Travel fit or else!Travel fit or else!

She fell in the water less than a foot away from shore and couldn’t get back up without help. Those that responded couldn’t help her because of her mass. Gravity won. She did not travel fit.

He fell off the end of his lounge chair in the sand and needed help to get back onto it. He may or may not have been drinking. He did not travel fit.

They delayed a scheduled excursion, much to the frustration of fellow hikers and guides. They were unable to match the pace and weren’t in good enough condition to participate. They are now on the “no fly” list, or should be. They did not travel fit.

I’m not making this up (except for the “no-fly list” part). Those actual events occurred on a recent cruise. I witnessed every incident firsthand. I hear more every time I teach a travel-packing class. In case you missed it, the allotted size of carry-on bags is getting smaller. It’s really a good thing, because that means your bag should be lighter as well, which should mean it will be easier to put in an overhead bin or drag through the streets of Venice. It should be easier to carry up a flight of stairs, too. Not every airline has a jetway.
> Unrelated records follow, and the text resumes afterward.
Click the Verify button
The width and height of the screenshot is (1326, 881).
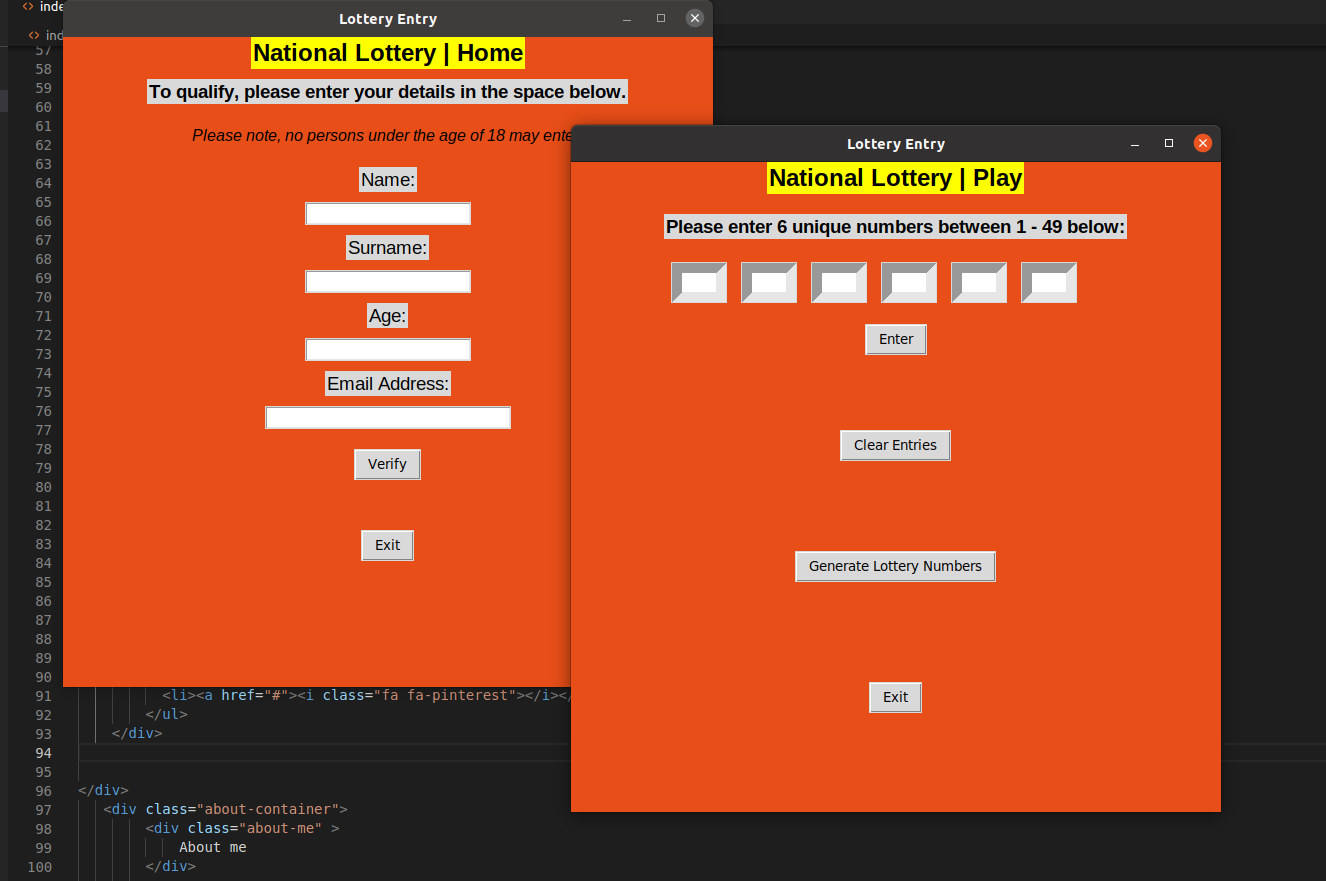[387, 464]
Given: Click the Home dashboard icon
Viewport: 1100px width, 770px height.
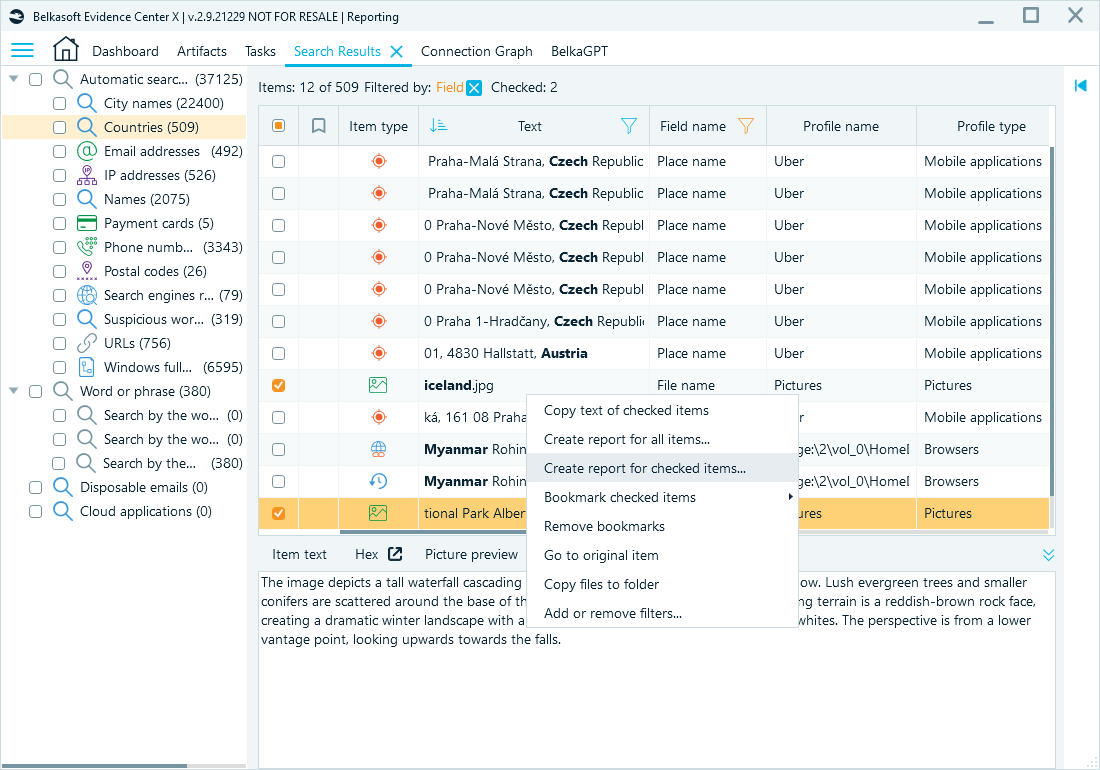Looking at the screenshot, I should click(x=66, y=50).
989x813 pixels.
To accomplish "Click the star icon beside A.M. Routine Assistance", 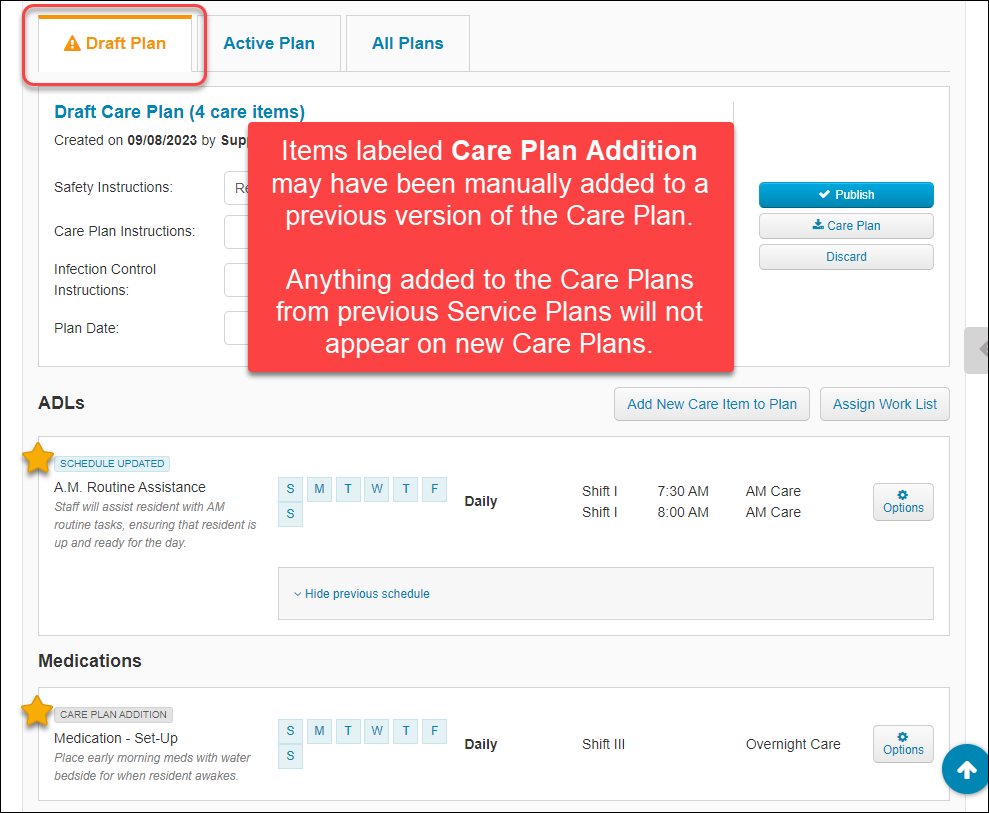I will (38, 459).
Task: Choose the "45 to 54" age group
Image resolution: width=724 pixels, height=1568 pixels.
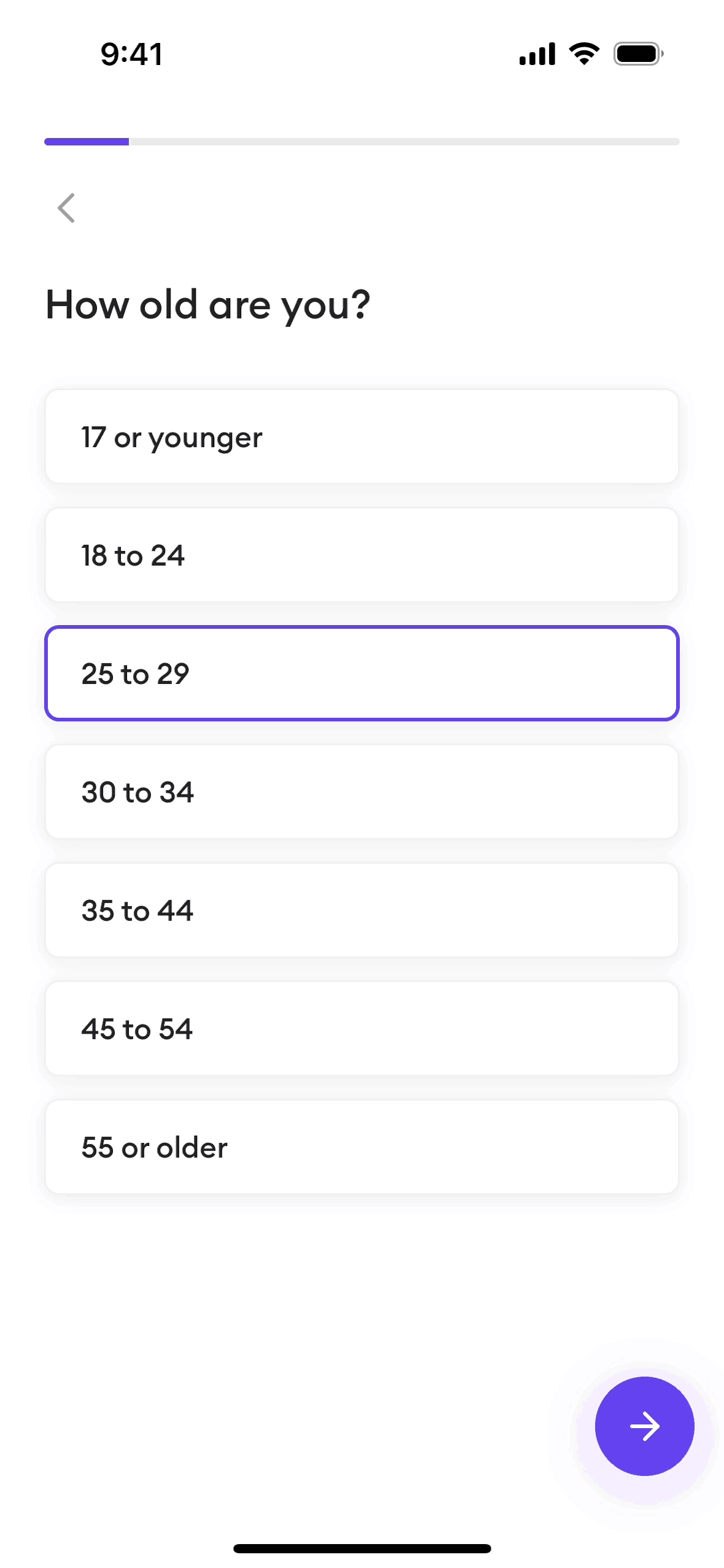Action: 362,1029
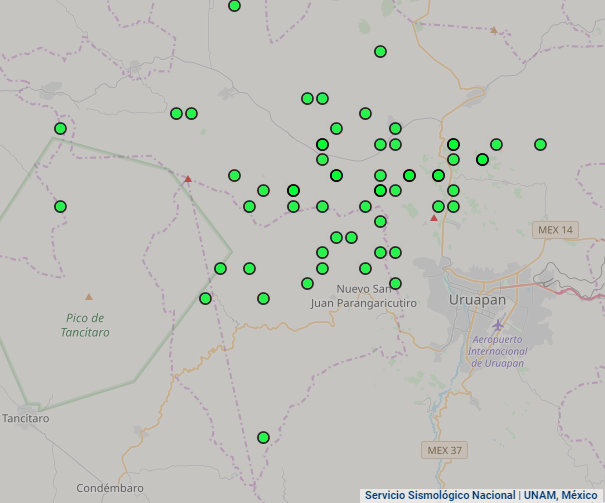This screenshot has width=605, height=503.
Task: Click the brown peak triangle near northeast corner
Action: (x=493, y=30)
Of course, you can check your bag. But it may go to “luggage purgatory,” and you may find it after the cruise is over — or never at all. Trust me, it happens. I’m told that “luggage purgatory” is in Atlanta.
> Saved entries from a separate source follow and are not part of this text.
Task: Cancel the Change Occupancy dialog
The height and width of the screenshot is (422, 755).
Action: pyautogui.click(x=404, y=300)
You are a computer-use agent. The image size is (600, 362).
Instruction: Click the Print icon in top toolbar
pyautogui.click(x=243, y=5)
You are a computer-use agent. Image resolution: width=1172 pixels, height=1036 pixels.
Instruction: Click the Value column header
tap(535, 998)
So what should a potential passenger do?

First of all, you should not leave home unless you can get yourself off the floor or a chair. You should not go anywhere ever again (just kidding). But I’m serious about traveling. If you can’t get yourself off the floor or chair, you have no core strength and are a contender for assisted living. Forget the cruise; making it to the dining room is a great achievement, which may only exacerbate the problem.
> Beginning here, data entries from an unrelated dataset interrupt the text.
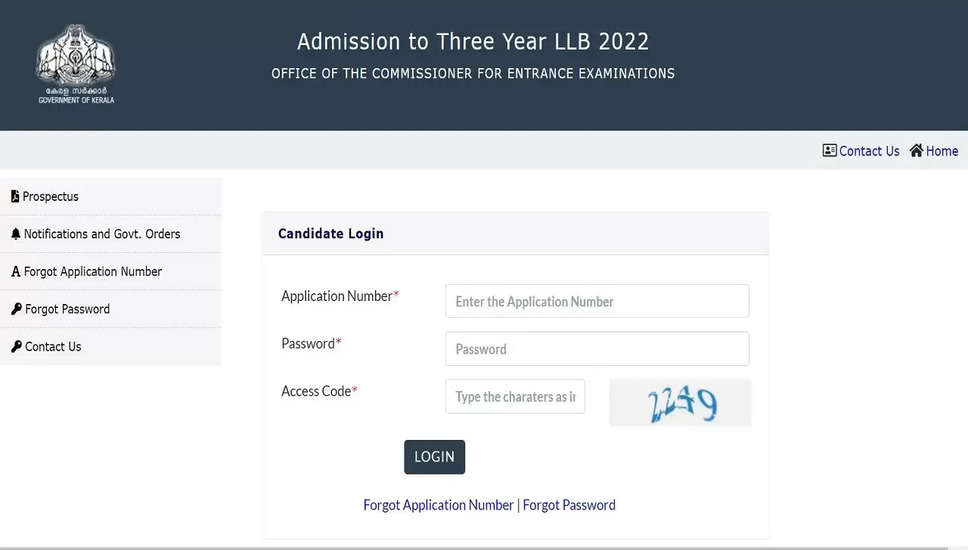
Task: Click the Home house icon
Action: (x=916, y=151)
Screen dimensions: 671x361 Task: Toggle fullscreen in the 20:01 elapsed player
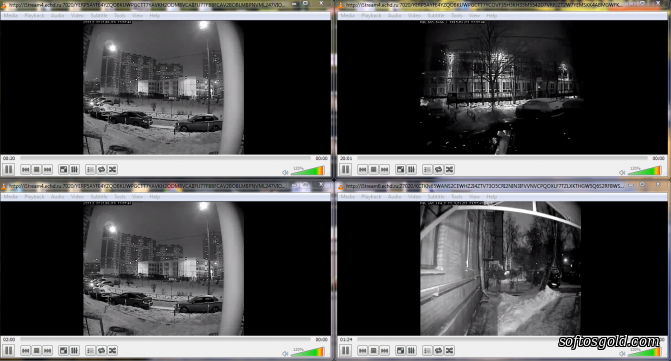[400, 169]
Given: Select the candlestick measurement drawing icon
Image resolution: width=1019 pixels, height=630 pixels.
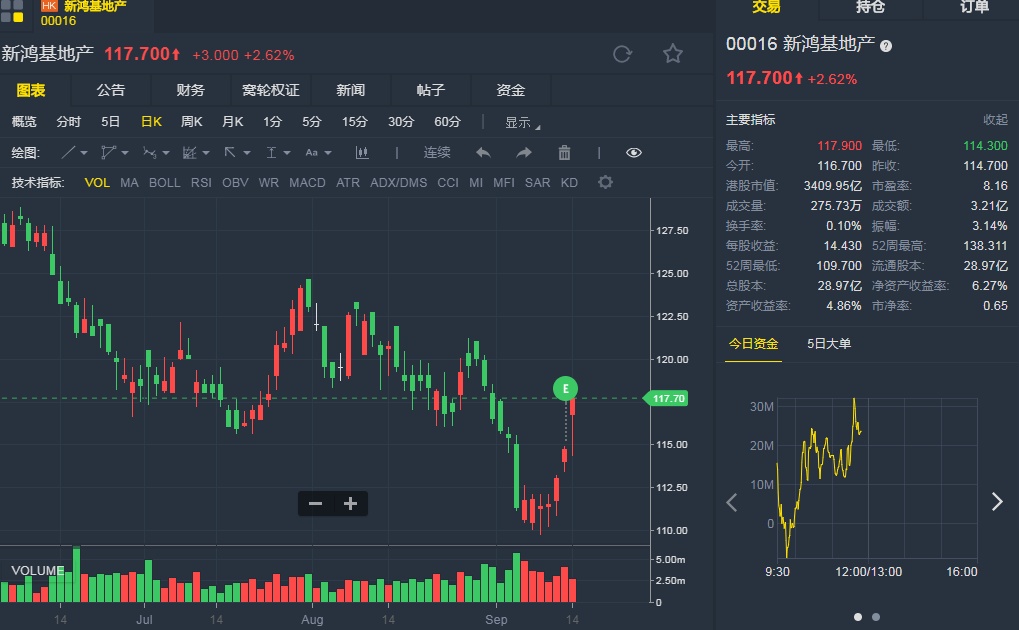Looking at the screenshot, I should pyautogui.click(x=362, y=153).
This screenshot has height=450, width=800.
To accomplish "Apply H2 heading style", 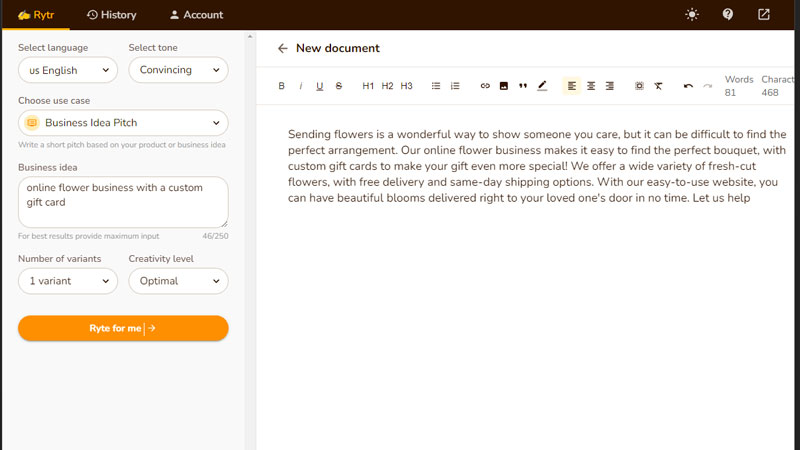I will [387, 86].

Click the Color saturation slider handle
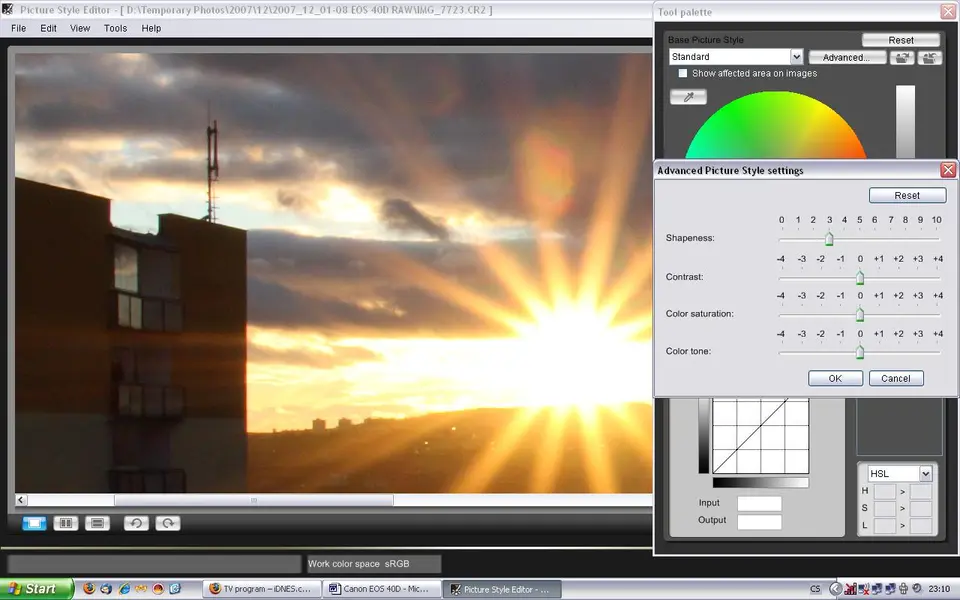pos(860,314)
You should be able to lift your bag into an overhead bin by yourself. Some of us are height challenged, but if there is no one to help, you may have to stand on a seat. I speak from experience. Yes, standing on a seat is kind of icky, but believe me: On a scale of 1 to 10 of disgusting things passengers do, it’s a 2. If you can’t stand on the seat and lift your bag, you need upper-body training. Again, I know this firsthand.

You should be able to climb a flight of stairs with your bag and run through an airport. Running through an airport should be an Olympic event. Most travelers have tried it, often not by choice. The airline is not going to hold the flight for you if you are more than a few minutes late. Taking your time to saunter through the airport once your flight has boarded is not an option. Getting there is half the fun.

Prepare to lift, climb, run, and drag. Don’t rely on the kindness of your spouse or complete strangers. Make life easier for yourself, the airlines, and fellow passengers. If you can’t travel reasonably, get help. You may need fitness and travel training. I know someone who does that. Just saying.